--- FRAGMENTO ---

La primera escena de esta película (del director de las notables The Matador y La sombra del cazador y del excepcional documental Descubriendo a John Cazale) es reveladora, y ya nos deja claro quién es el personaje del título y cómo se comporta y hasta qué extremos de provocación puede llegar. Domingo Hemingway, al que todos llaman Dom, es un ladrón a punto de salir de la cárcel. Lo vemos de cintura para arriba, desnudo, y alguien se la está chupando, intuimos. Dom empieza a hablar de su rabo, alabando sus virtudes, diciendo que se merece honores y cantares. Vemos que es un tío malhablado, con mal genio, un fulano excesivo y dotado de una verborrea que será la marca de la casa de su personaje.

--- DATOS SIN PROCESAR ---

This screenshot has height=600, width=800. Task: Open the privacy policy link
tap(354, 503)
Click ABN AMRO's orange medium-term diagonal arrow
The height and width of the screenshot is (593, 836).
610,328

---

§ **EJERCICIO PROPUESTO**
Edita el fragmento sobre la película: copia todo lo que va desde "La primera escena" hasta "de su personaje.", cambiando "cárcel" por "prisión".

§ **RESULTADO DEL EJERCICIO**
La primera escena de esta película (del director de las notables The Matador y La sombra del cazador y del excepcional documental Descubriendo a John Cazale) es reveladora, y ya nos deja claro quién es el personaje del título y cómo se comporta y hasta qué extremos de provocación puede llegar. Domingo Hemingway, al que todos llaman Dom, es un ladrón a punto de salir de la prisión. Lo vemos de cintura para arriba, desnudo, y alguien se la está chupando, intuimos. Dom empieza a hablar de su rabo, alabando sus virtudes, diciendo que se merece honores y cantares. Vemos que es un tío malhablado, con mal genio, un fulano excesivo y dotado de una verborrea que será la marca de la casa de su personaje.